# EXERCISE DIRECTIONS
Print the entries below in their entirety, exactly as they are written.
*** SOURCE RECORDS Section Begins ***
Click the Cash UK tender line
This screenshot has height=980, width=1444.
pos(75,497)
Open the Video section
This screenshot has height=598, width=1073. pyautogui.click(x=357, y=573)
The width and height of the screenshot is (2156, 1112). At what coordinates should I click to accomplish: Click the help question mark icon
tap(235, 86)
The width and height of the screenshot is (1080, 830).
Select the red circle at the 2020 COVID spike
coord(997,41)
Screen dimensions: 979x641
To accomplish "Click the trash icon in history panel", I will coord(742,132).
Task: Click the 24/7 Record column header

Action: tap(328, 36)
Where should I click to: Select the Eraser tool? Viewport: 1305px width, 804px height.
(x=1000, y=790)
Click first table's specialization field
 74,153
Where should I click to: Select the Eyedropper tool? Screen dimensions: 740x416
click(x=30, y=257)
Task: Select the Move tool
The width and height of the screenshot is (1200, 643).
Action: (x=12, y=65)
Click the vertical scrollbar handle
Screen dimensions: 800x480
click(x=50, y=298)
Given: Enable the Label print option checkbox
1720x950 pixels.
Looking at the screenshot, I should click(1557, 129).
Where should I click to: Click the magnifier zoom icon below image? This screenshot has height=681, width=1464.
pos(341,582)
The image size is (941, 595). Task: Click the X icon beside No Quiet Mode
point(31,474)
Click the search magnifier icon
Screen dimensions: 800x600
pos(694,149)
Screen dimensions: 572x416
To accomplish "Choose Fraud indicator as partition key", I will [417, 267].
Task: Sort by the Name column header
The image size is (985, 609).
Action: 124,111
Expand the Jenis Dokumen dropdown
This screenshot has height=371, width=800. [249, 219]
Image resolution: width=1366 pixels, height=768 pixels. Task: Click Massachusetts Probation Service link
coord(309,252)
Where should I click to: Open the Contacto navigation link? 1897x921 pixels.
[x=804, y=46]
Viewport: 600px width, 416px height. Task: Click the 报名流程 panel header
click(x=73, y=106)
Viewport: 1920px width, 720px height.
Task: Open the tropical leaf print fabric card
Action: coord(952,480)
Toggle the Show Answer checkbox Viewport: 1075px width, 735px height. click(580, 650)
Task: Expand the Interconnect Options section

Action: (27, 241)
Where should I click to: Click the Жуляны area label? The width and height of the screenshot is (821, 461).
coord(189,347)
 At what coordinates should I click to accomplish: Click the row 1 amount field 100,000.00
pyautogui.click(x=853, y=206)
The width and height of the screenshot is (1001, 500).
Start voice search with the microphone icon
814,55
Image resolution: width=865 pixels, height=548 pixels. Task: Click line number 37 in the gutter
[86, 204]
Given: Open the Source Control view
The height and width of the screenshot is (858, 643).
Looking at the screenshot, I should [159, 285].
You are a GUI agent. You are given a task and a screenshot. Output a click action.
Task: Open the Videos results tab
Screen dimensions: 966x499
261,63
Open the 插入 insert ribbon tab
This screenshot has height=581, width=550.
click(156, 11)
*** SOURCE RECORDS Section Ends ***
# RESULT OF THIS EXERCISE
Click the Cash UK tender line
This screenshot has height=980, width=1444.
pos(75,497)
Open the Video section
This screenshot has height=598, width=1073. pyautogui.click(x=357, y=573)
The width and height of the screenshot is (2156, 1112). At what coordinates should I click to accomplish: Click the help question mark icon
tap(235, 86)
The width and height of the screenshot is (1080, 830).
Select the red circle at the 2020 COVID spike
coord(997,41)
Screen dimensions: 979x641
To accomplish "Click the trash icon in history panel", I will coord(742,132).
Task: Click the 24/7 Record column header

Action: tap(328, 36)
Where should I click to: Select the Eraser tool? Viewport: 1305px width, 804px height.
(x=1000, y=790)
Click first table's specialization field
 74,153
Where should I click to: Select the Eyedropper tool? Screen dimensions: 740x416
click(x=30, y=257)
Task: Select the Move tool
The width and height of the screenshot is (1200, 643).
Action: (x=12, y=65)
Click the vertical scrollbar handle
Screen dimensions: 800x480
click(x=50, y=298)
Given: Enable the Label print option checkbox
1720x950 pixels.
Looking at the screenshot, I should click(1557, 129).
Where should I click to: Click the magnifier zoom icon below image? This screenshot has height=681, width=1464.
pos(341,582)
The image size is (941, 595). Task: Click the X icon beside No Quiet Mode
point(31,474)
Click the search magnifier icon
Screen dimensions: 800x600
pos(694,149)
Screen dimensions: 572x416
To accomplish "Choose Fraud indicator as partition key", I will [417, 267].
Task: Sort by the Name column header
The image size is (985, 609).
Action: 124,111
Expand the Jenis Dokumen dropdown
This screenshot has height=371, width=800. [249, 219]
Image resolution: width=1366 pixels, height=768 pixels. Task: Click Massachusetts Probation Service link
coord(309,252)
Where should I click to: Open the Contacto navigation link? 1897x921 pixels.
[x=804, y=46]
Viewport: 600px width, 416px height. Task: Click the 报名流程 panel header
click(x=73, y=106)
Viewport: 1920px width, 720px height.
Task: Open the tropical leaf print fabric card
Action: coord(952,480)
Toggle the Show Answer checkbox Viewport: 1075px width, 735px height. click(580, 650)
Task: Expand the Interconnect Options section

Action: (27, 241)
Where should I click to: Click the Жуляны area label? The width and height of the screenshot is (821, 461).
coord(189,347)
 At what coordinates should I click to accomplish: Click the row 1 amount field 100,000.00
pyautogui.click(x=853, y=206)
The width and height of the screenshot is (1001, 500).
Start voice search with the microphone icon
814,55
Image resolution: width=865 pixels, height=548 pixels. Task: Click line number 37 in the gutter
[86, 204]
Given: Open the Source Control view
The height and width of the screenshot is (858, 643).
Looking at the screenshot, I should [159, 285].
You are a GUI agent. You are given a task and a screenshot. Output a click action.
Task: Open the Videos results tab
Screen dimensions: 966x499
261,63
Open the 插入 insert ribbon tab
This screenshot has height=581, width=550.
click(156, 11)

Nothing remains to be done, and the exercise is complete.